A Closer Look at ‘Common Ground’ for Collaborative Health Delivery
An elusive but essential ingredient for success in collaborative health activities is establishing “common ground” among a diversity of individual and group actors. Existing research on common ground (CG) has for the most part focused on it as a one-time event, neglecting the multiple activities needed to develop CG over time.
Professor Craig Kuziemsky of the Telfer School and Professor Tracey O’Sullivan of the Interdisciplinary School of Health Sciences are of the view that CG in collaboration has to be seen as more than just a conversation, shared information or a shared model. Their study in the March issue of Social Science and Medicine presents CG as a dynamic process that in the authors’ words “drives collaboration in health communities in order to generate actions and solutions to problems.”
“There is a strong need, as our study and others have highlighted, for people to build enough shared knowledge to communicate, coordinate, and collabore as part of group activities,” explained professor Kuziemsky, Director of the M.Sc. in Health Systems Program at the Telfer School. One of the key issues with CG: its many components do not evolve in sync. Loss of face to face interaction can make developing collaboration a challenge. Collaboration has to start with a basic foundation, “People need to become comfortable with one another through engagement and awareness about people, processes and resources.”
Professors Kuziemsky and O’Sullivan studied CG development in three Canadian communities in Nova Scotia, Ontario, and Alberta between October 2010 and March 2011 through a project on capacity building for disaster management. It involved focus group discussions with participants from multiple sectors, including emergency management professionals, firefighters, police, paramedics, social work and community liaisons and other essential services. The study identified three distinct stages of CG focused on establishing the governance structure for conversation, networking and exchange (coordinative stage); elaboration of rules and protocols (cooperative stage); and finally use of those protocols in problem solving (collaborative stage).

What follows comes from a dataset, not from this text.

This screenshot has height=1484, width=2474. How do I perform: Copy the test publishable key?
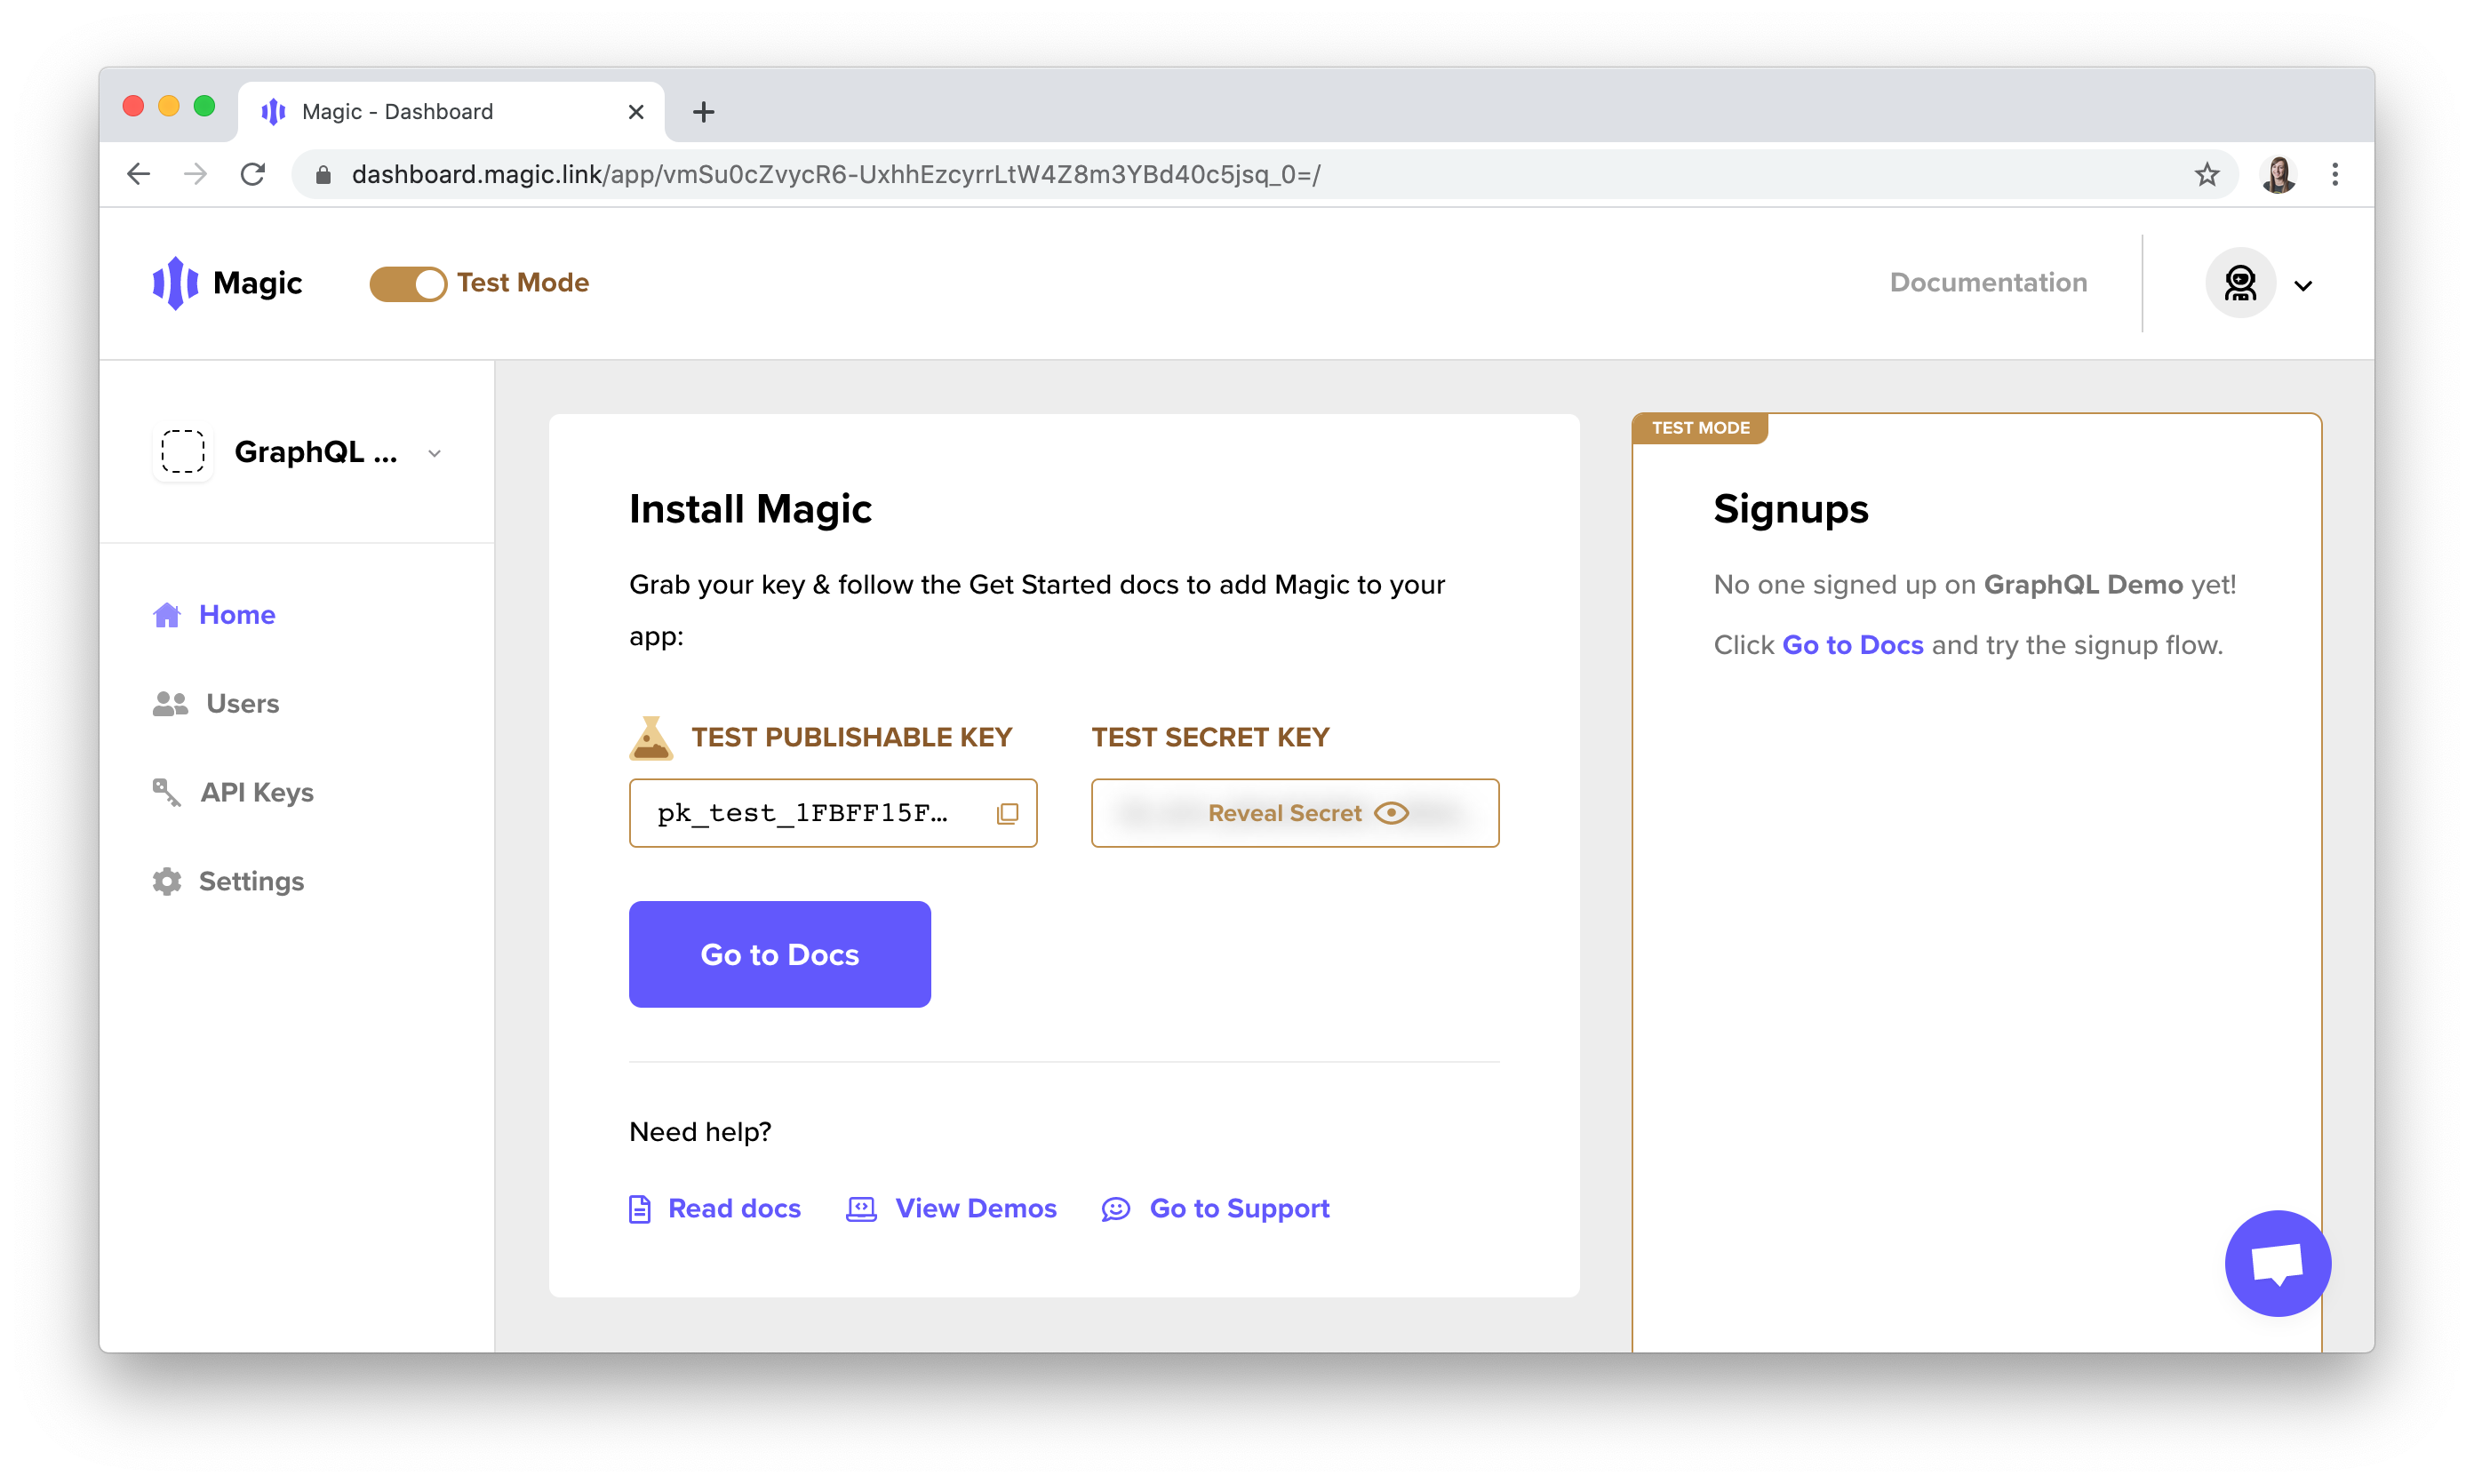pos(1007,813)
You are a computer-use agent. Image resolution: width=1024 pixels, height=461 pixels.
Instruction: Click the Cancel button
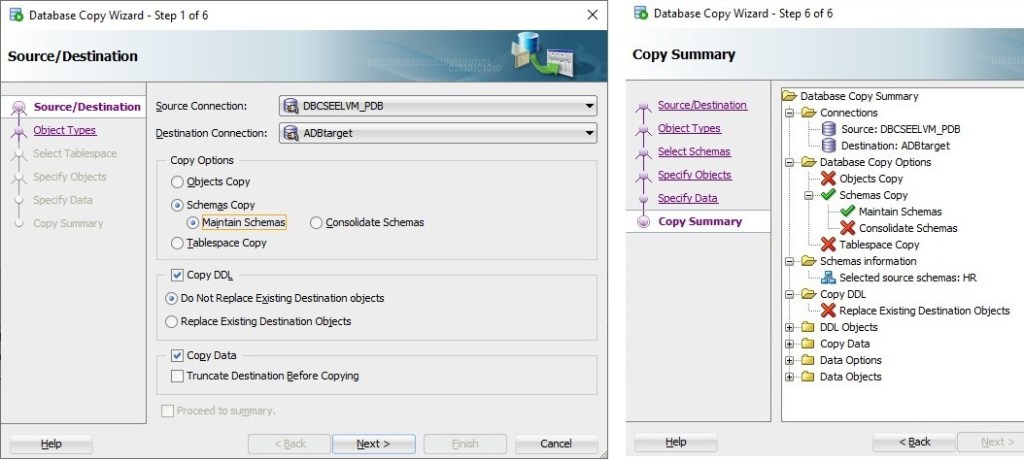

It is the first study that has looked extensively at the relationship between micro (individual) and macro (group) CG development. Understanding what motivates individuals to collaborate and what they need to acquire from collaboration is necessary to form CG at a group level, explained Kuziemsky. While CG is a group activity, a group is the sum of several unique individuals. An individual's desire to maintain autonomy and not share information and resources is a barrier to developing CG at the group level. “CG development is very much a negotiation between individual and group needs.”
By identifying specific categories of individual and group CG development, the research provides a way of targeting collaborative outcomes. This perspective is similar to the concept of social learning that looks at the differences between individual and group learning and how to design instructional artifacts (e.g. information resources, learning tools) to integrate the two learning types, noted Kuziemsky. “Indeed, future work could incorporate theories from social learning, and other domains, to expand the individual-group aspect of our research.”
Crucial implications for leadership also emerged from the work. The findings highlight that leadership is more than just directing people; it also involves maintaining sustainability by keeping people together and engaged during the “peaks and troughs” of common ground development.